O governo do Piauí espera entregar para o governo federal centenas de hectares de terras para a reforma agrária. O valor a ser negociado pode chegar a R$ 350 milhões, suficientes para aliviar a pressão do caixa na administração Wellington Dias (PT). O negócio só não é bom para a reforma agrária e para os agricultores sem-terra. É que as áreas negociadas já fazem parte de assentamentos consolidados pelo Interpi, órgão estadual similar ao Incra.

Pedra no caminho

A compra só não foi consolidada por conta da greve dos servidores do Instituto de Reforma Agrária (Incra), subordinado ao Ministério do Desenvolvimento Agrário (MDA).

Prazo

Sem os editais, o MDA não pode efetuar o pagamento. O governador já fez apelo para que os servidores concluam a burocracia. Assim, poderia contar com o dinheiro ainda em setembro.

Outro assunto

Juiz federal Sérgio Moro estará hoje no Senado. A presença não envolve questões da Lava Jato, mas a reforma do Código de Processo Penal. Outros 16 convidados são esperados na audiência pública.

Sofrimento adiado

O depoimento-bomba do empresário Ricardo Pessoa, da UTC, foi adiado na CPI da Petrobras. O delator do Petrolão falaria nesta quarta, mas o pedido para a transferência do preso da Lava Jato não foi protocolado a tempo na Justiça Federal em Curitiba.

Mais gastos

Os encargos sociais e de pessoal da União subiram 7% se comparado o Orçamento do ano passado com o apresentado em 2015. Até este mês, já foram pagos R$ 149,9 bilhões.

Ainda maior

Os juros e encargos da dívida também tiveram elevação. O valor pago até este mês é 38,3% maior que o valor pago no mesmo período do ano passado.

Nada de corte

A torneira também está aberta na rubrica “despesas correntes”. Até este mês, foi 6% maior que em 2014. O governo federal já pagou o equivalente a meio bilhão de reais.

Eleições no Judiciário

A ministra do Tribunal Superior do Trabalho (TST), Maria Helena Mallmann, defende eleições diretas para todos as direções dos tribunais. Faz coro às entidades de classe que defendem essa ideia antes mesmo da Constituição de 1988. “Não só a eleição, mas a administração compartilhada dos tribunais”.

Paradigma

Jaime Martins Oliveira Neto, que preside a Associação Paulista de Magistrados, acredita que ao romper com o modelo atual, a eleição vai combater a morosidade judicial. Só em São Paulo, são 20 milhões de processo na Primeira Instância. A eleição dos órgãos diretivos está previsto na PEC 187/2012.

Chamada

Militares das Forças Armadas que participaram ontem da solenidade dos 70 anos da Força Expedicionária Brasileira (FEB) criticaram a ausência do ministro da Defesa, Jaques Wagner.

Poder absoluto

O ambiente na solenidade na Câmara refletia o desapontamento que tomou conta da caserna após o sete de setembro. A presidente Dilma Rousseff tirou a prerrogativa dos comandantes das Forças na movimentação de pessoal e transferiu, por decreto, todo o poder ao ministro.

Medo

Pesquisa do DataSenado informa que 13 milhões de mulheres já sofreram algum tipo de violência, maioria provocada pelo marido ou companheiro. Mas caiu o número de ocorrências, depois que as mulheres foram impedidas de retirar as queixas nas delegacias por conta da nova legislação.

Ponto Final

“É uma coisa para a gente pensar”.
Do ministro da Fazenda, Joaquim Levy, em Paris, sugerindo um aumento do Imposto de Renda.
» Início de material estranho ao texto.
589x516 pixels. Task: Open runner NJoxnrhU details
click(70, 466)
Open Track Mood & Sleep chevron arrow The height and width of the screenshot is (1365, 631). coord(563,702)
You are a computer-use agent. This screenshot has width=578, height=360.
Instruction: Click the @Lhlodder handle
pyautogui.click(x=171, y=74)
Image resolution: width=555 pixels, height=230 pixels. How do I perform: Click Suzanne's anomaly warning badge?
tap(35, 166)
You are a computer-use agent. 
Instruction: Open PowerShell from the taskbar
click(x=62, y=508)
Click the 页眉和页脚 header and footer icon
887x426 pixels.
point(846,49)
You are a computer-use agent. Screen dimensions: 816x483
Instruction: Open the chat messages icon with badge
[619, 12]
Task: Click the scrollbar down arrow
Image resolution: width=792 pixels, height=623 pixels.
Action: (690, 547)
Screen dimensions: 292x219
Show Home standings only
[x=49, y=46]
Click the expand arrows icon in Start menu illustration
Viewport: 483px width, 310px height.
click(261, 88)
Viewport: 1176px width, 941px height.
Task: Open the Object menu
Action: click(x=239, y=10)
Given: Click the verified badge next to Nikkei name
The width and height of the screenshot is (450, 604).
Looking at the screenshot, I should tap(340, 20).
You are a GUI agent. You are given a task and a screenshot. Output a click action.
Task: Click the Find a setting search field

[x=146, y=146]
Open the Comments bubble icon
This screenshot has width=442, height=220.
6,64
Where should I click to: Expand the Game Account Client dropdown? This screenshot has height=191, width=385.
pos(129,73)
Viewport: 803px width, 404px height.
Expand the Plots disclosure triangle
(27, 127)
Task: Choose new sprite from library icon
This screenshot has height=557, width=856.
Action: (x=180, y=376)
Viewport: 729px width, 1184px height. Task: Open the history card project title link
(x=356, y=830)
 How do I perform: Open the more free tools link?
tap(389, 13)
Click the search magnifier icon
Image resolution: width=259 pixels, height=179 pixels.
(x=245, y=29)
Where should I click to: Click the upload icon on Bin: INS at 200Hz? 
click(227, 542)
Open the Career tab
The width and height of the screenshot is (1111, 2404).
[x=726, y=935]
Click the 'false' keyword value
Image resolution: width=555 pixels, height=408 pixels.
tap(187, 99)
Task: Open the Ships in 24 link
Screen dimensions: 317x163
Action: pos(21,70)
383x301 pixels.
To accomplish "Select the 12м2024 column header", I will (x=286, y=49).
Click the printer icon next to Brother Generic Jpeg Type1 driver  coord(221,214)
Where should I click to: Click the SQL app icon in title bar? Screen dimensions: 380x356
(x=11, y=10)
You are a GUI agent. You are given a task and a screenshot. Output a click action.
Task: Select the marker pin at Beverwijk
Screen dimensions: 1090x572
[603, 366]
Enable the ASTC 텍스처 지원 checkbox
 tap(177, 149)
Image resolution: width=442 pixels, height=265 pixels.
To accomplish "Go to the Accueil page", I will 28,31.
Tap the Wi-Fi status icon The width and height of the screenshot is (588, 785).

Com Equipe DF, SP e Nordeste

2 Opiniões

  1. Ludwig Von Drake disse:

    Sobre as eleições no judiciário, é difícil convencer os “defensores” da democracia, que eleições livres e diretas não são a panaceia para os nossos males, pois como ensinou Aristóteles, “quantidade não é critério de verdade”.

  2. Ludwig Von Drake disse:

    Quando lutava contra as Forças Armadas pelo lado de fora, Jaques Wagner respondia pelo codinome “Ary”. Os militares que não reclamem, porque outro guerrilheiro, o “Geraldo” – José Genoíno – , esteve melhor cotado para ser Ministro da Defesa, isso antes de ir parar na “papuda”. Agora o companheiro Ary luta contra as FFAA pelo lado de dentro.